Minnesota schools are free to implement new standards for teaching social studies after a judge ruled against critiques that the curriculum reflected a liberal and "anti-American" bias
Administrative Law Judge Barbara Neilson's decision in the ideological battle over competing views of how to teach the American story called the new standards "needed and reasonable." She ruled that they can be adopted as planned for the 2013-2014 school year.
Neilson was asked to mediate a dispute between the Department of Education and a group of mostly conservative critics, led by Education Liberty Watch and a number of Republican legislators.
In her decision, Neilson addressed the criticisms and the responses from the department on each point, such as whether the standards ignored the concept of "American exceptionalism," removed the role of God-given rights from the discussion and unfairly called the U.S. a "democracy" rather than a "republic."
In each case, Neilson found the responses by the Department of Education to be reasonable and based on current research, although she did not wade into the details of each controversy.

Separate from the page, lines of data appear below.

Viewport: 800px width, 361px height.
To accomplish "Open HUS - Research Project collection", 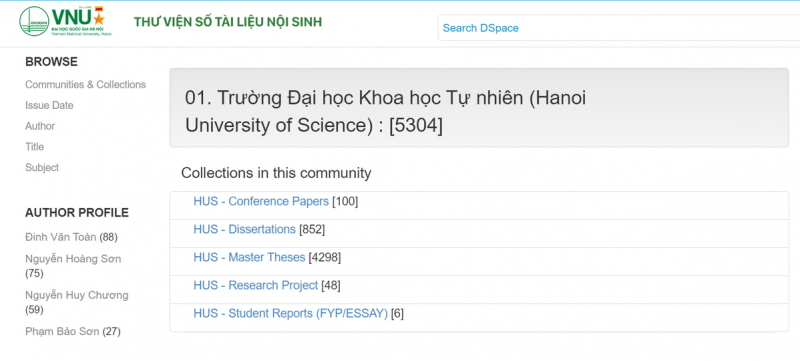I will pos(256,286).
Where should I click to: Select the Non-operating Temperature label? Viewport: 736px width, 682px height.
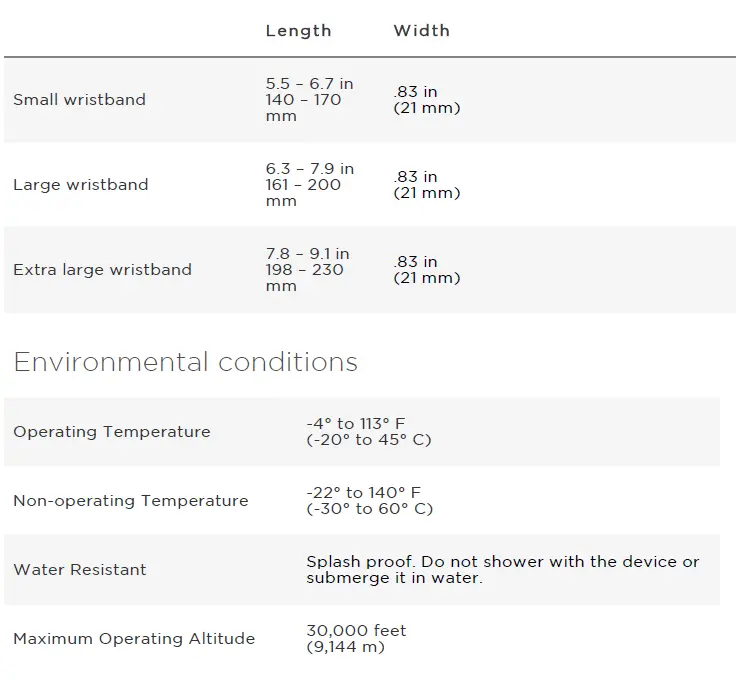130,501
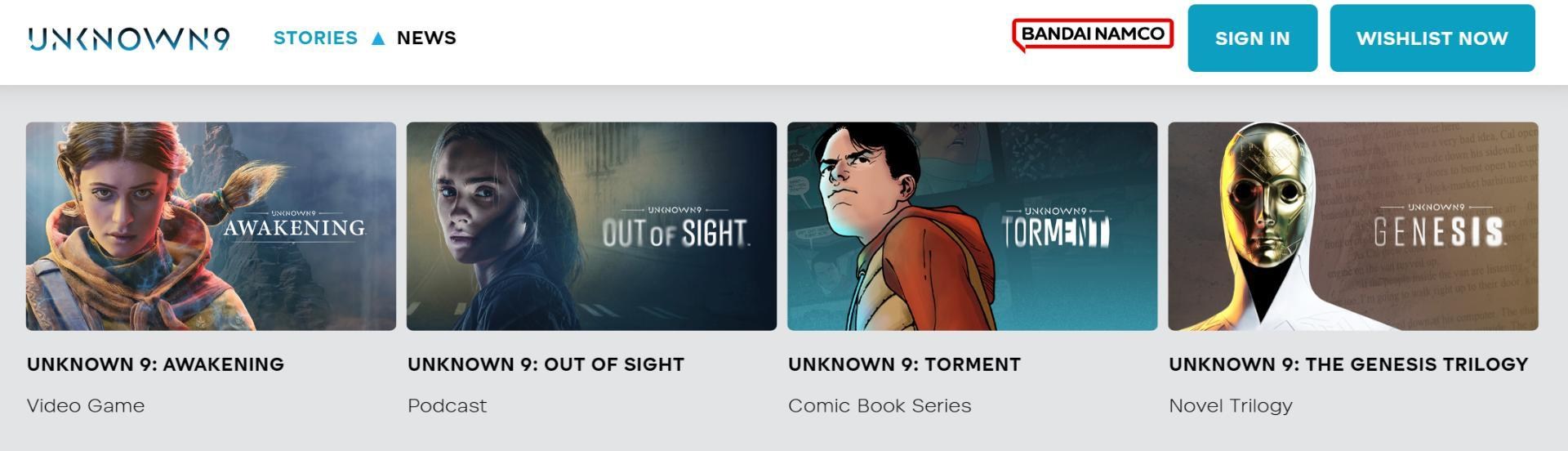Click the Video Game category label
Image resolution: width=1568 pixels, height=451 pixels.
click(86, 406)
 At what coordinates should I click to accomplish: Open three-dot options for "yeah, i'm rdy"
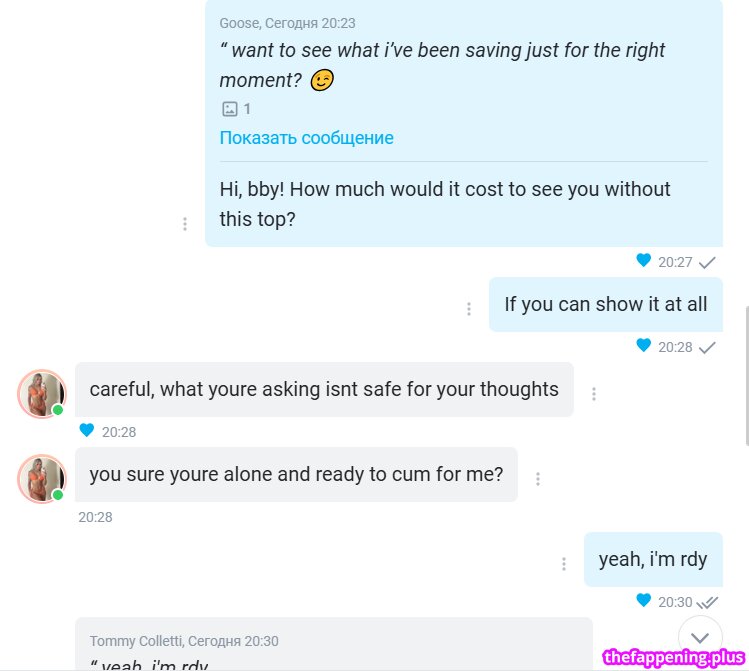coord(564,564)
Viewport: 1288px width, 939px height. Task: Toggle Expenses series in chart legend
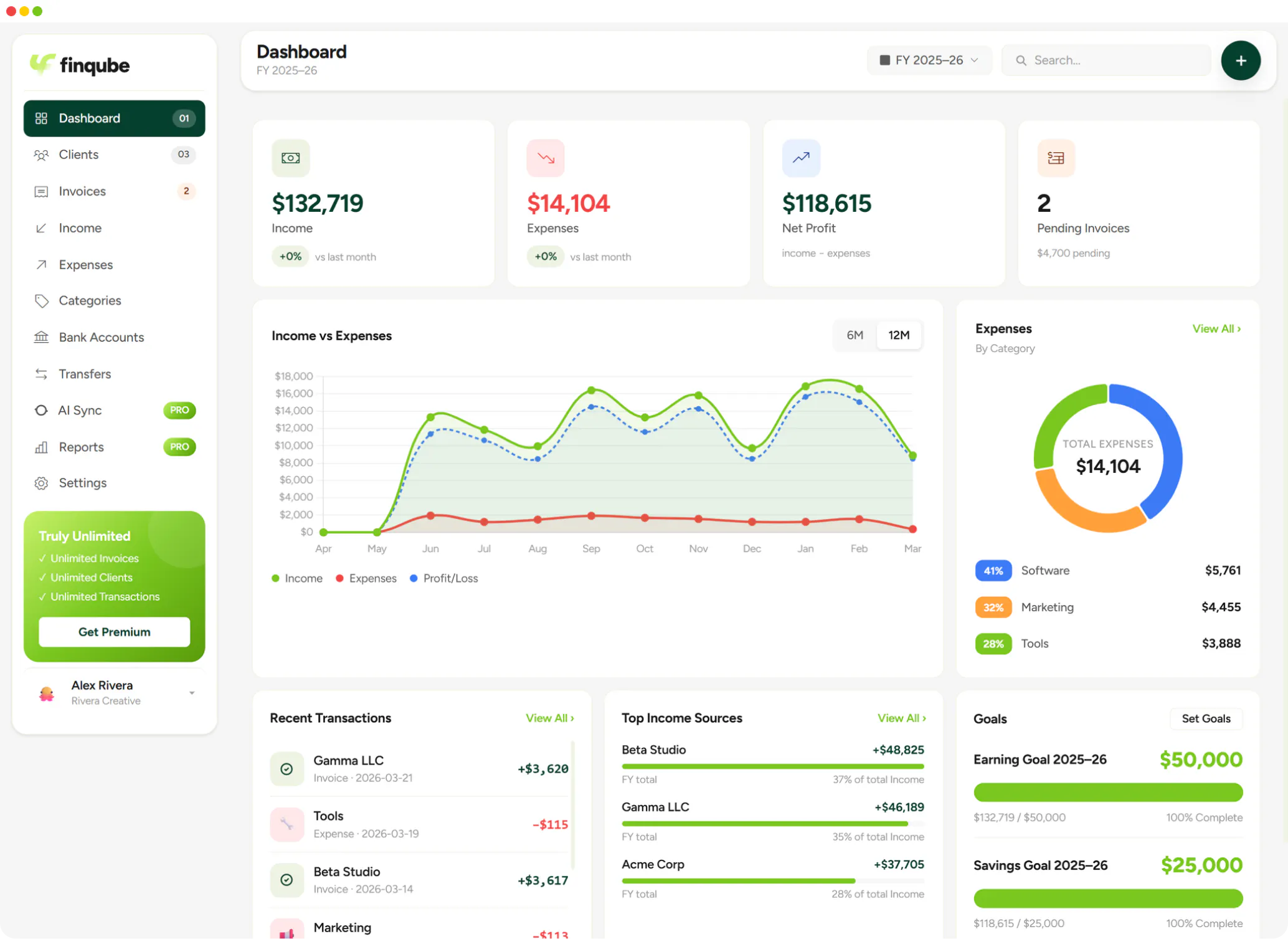pyautogui.click(x=366, y=578)
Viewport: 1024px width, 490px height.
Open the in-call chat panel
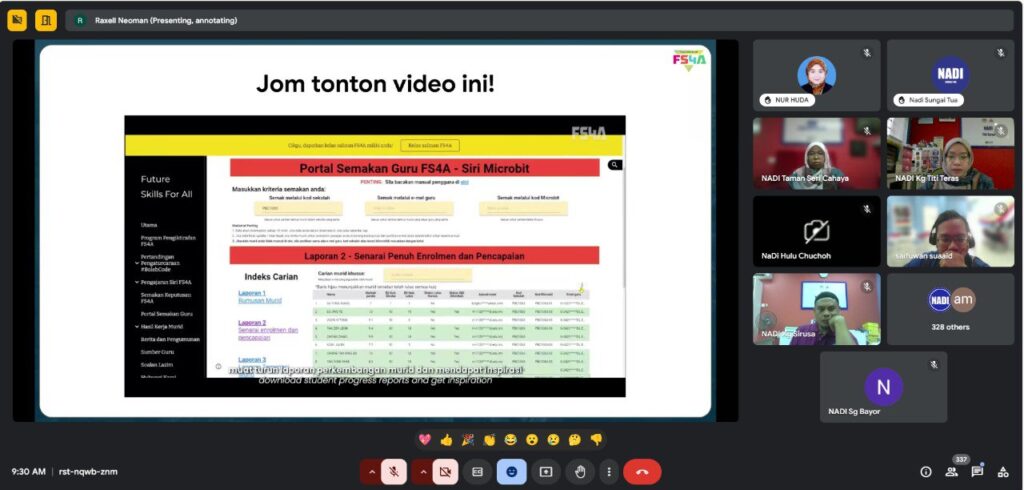tap(977, 472)
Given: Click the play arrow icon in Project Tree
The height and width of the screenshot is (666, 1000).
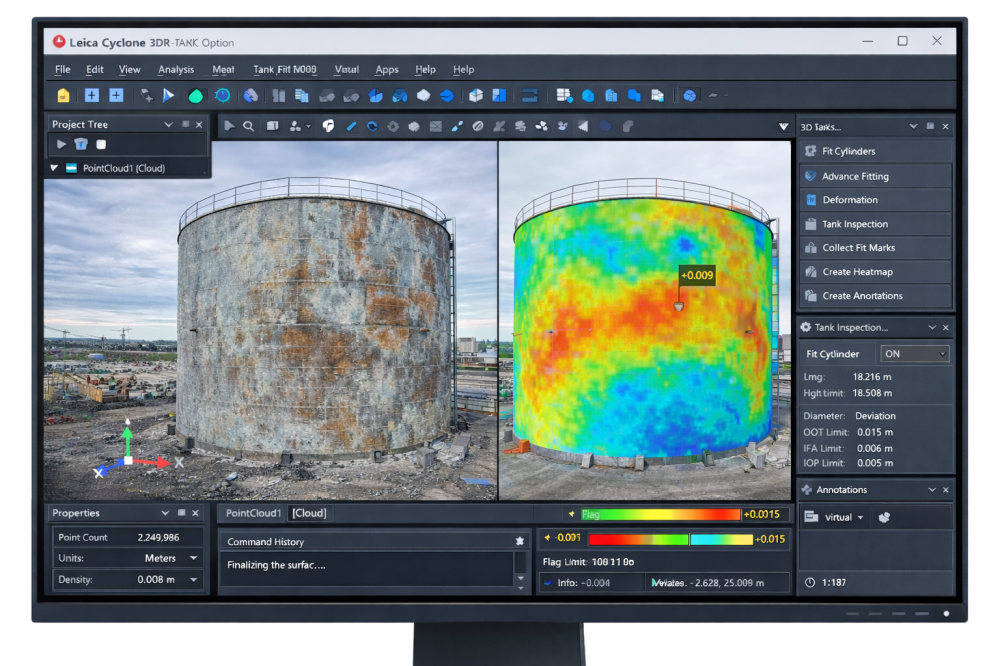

"It is inevitable that there will be disagreement between people about the content that should be included in academic standards, particularly where, as here, the subject matter involves such controversial topics as economics, history, government and 'human' geography," the judge wrote. She said these are topics about which "reasonable minds may be divided."
But she said the state agency is "legally entitled to make choices between possible approaches so long as its choice is rational." And she ruled the Department "has shown there is a rational basis for the proposed standards."
Charlene Briner, spokeswoman for the Department of Education, said the department is pleased with the decision and plans to put the standards into effect for the coming school year.